An Adaptive Parallel Algorithm for Computing Connected Components

TL;DR

This paper introduces a hybrid parallel algorithm for connected components that adapts to graph topology, significantly improving efficiency and scalability on large, diverse graphs using distributed memory systems.

Contribution

It proposes a novel hybrid approach combining parallel BFS and other techniques, with a heuristic to select the optimal method based on graph topology.

Findings

Achieves 24x speedup over previous methods.

Efficiently processes graphs with over 50 billion edges.

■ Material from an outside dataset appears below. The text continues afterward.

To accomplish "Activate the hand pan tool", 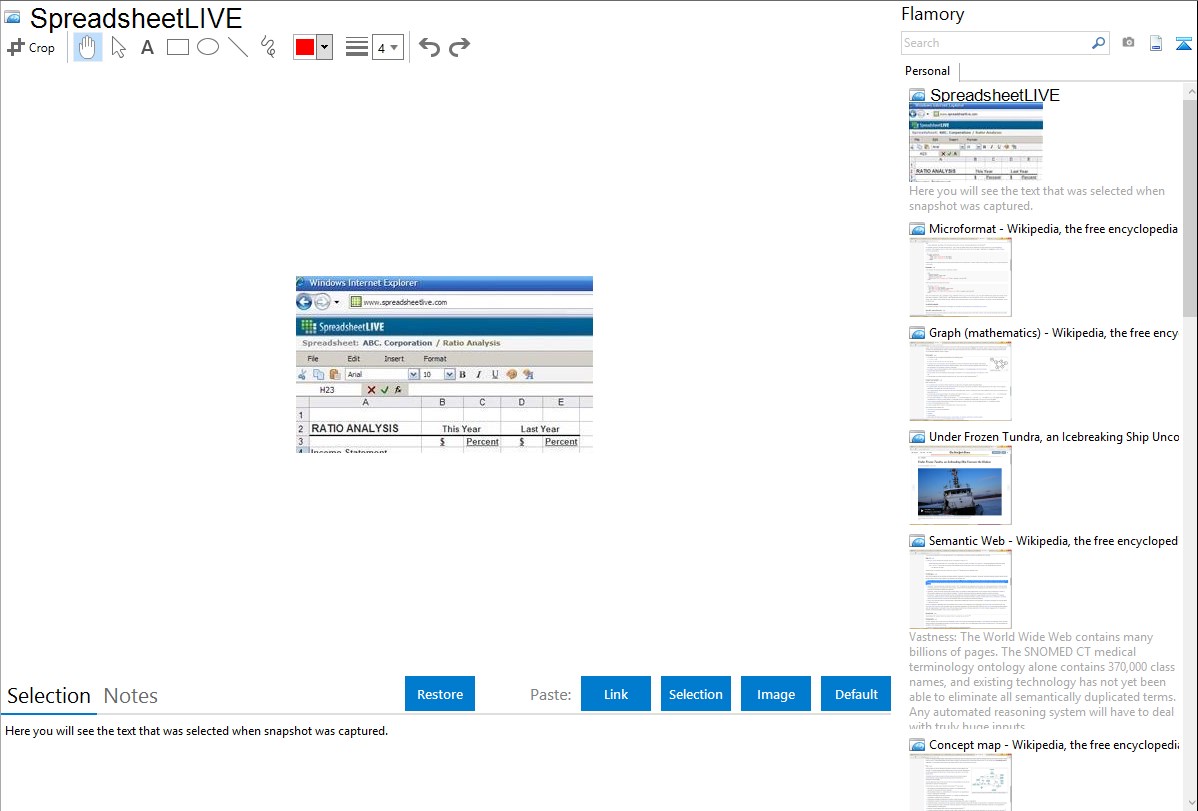I will coord(88,47).
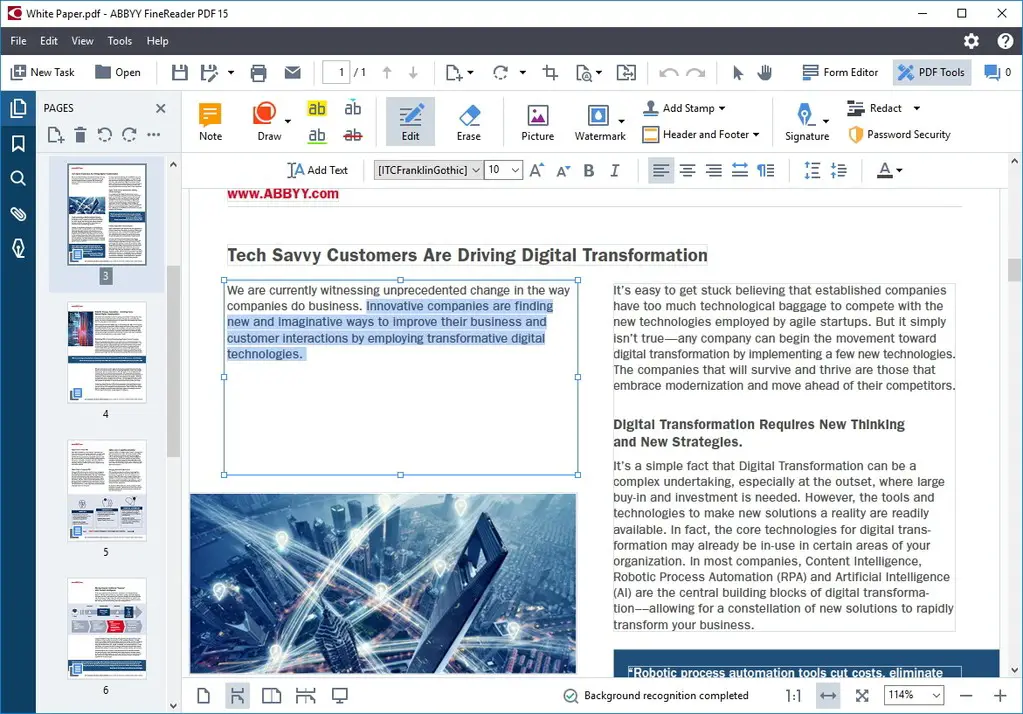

Scalable performance on 32K cores of Cray XC30.

Abstract

We present an efficient distributed memory parallel algorithm for computing connected components in undirected graphs based on Shiloach-Vishkin's PRAM approach. We discuss multiple optimization techniques that reduce communication volume as well as load-balance the algorithm. We also note that the efficiency of the parallel graph connectivity algorithm depends on the underlying graph topology. Particularly for short diameter graph components, we observe that parallel Breadth First Search (BFS) method offers better performance. However, running parallel BFS is not efficient for computing large diameter components or large number of small components. To address this challenge, we employ a heuristic that allows the algorithm to quickly predict the type of the network by computing the degree distribution and follow the optimal hybrid route. Using large graphs with diverse topologies from domains including metagenomics, web crawl, social graph and road networks, we show that our hybrid implementation is efficient and scalable for each of the graph types. Our approach achieves a runtime of 215 seconds using 32K cores of Cray XC30 for a metagenomic graph with over 50 billion edges. When compared against the previous state-of-the-art method, we see performance improvements up to 24x.